Dataset entries >>
================================

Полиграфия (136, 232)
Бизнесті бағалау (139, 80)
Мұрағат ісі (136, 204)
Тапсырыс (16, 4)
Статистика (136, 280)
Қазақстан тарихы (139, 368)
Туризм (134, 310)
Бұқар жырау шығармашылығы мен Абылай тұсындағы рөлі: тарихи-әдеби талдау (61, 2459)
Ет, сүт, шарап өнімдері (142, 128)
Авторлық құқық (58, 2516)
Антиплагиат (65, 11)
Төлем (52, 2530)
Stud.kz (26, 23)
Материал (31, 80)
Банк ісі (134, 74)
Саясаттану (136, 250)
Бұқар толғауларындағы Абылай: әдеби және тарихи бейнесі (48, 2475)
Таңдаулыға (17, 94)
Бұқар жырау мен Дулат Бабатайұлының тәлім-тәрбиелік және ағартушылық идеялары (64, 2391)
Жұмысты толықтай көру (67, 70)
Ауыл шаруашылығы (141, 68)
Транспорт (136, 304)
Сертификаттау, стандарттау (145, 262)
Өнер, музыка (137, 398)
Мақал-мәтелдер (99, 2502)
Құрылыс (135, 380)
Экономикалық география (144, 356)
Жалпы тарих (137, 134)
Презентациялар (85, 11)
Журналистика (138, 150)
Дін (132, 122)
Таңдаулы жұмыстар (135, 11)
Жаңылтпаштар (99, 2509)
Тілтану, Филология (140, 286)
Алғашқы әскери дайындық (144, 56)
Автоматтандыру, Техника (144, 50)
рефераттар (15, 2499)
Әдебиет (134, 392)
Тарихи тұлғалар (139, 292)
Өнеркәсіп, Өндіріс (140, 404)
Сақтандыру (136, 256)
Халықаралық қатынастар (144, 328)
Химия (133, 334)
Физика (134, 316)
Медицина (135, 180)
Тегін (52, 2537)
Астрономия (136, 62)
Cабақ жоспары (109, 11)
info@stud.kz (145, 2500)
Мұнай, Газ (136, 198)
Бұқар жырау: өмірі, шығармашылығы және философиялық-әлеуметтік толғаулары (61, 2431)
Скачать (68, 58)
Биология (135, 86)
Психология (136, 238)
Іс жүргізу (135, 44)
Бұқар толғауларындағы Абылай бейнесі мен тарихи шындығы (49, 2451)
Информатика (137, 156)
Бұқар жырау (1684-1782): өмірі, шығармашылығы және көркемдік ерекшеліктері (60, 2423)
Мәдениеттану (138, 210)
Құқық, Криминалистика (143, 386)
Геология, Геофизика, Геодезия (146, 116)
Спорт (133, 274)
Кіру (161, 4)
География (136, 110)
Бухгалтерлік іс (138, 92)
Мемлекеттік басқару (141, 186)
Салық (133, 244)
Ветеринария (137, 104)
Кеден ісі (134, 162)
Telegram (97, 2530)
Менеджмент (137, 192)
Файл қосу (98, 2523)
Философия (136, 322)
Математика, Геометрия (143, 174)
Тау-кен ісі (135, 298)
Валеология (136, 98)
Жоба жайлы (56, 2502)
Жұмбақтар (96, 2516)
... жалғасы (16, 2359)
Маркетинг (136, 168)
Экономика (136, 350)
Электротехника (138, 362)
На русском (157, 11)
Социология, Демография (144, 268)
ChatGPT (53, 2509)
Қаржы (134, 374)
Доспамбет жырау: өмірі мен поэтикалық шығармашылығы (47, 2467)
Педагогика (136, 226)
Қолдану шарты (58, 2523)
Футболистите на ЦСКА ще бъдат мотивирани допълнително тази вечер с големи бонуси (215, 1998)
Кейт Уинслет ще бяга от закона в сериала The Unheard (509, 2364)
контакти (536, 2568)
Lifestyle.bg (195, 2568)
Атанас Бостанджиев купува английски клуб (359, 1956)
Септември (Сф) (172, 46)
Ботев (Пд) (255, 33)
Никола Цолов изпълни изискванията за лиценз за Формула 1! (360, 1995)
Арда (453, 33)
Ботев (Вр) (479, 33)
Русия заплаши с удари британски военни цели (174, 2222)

================================

From the entries above, restate word for word the lines from the line containing "Файл қосу (98, 2523)" to the line containing "Футболистите на ЦСКА", both ends included, and nothing more.

Файл қосу (98, 2523)
Философия (136, 322)
Математика, Геометрия (143, 174)
Тау-кен ісі (135, 298)
Валеология (136, 98)
Жоба жайлы (56, 2502)
Жұмбақтар (96, 2516)
... жалғасы (16, 2359)
Маркетинг (136, 168)
Экономика (136, 350)
Электротехника (138, 362)
На русском (157, 11)
Социология, Демография (144, 268)
ChatGPT (53, 2509)
Қаржы (134, 374)
Доспамбет жырау: өмірі мен поэтикалық шығармашылығы (47, 2467)
Педагогика (136, 226)
Қолдану шарты (58, 2523)
Футболистите на ЦСКА ще бъдат мотивирани допълнително тази вечер с големи бонуси (215, 1998)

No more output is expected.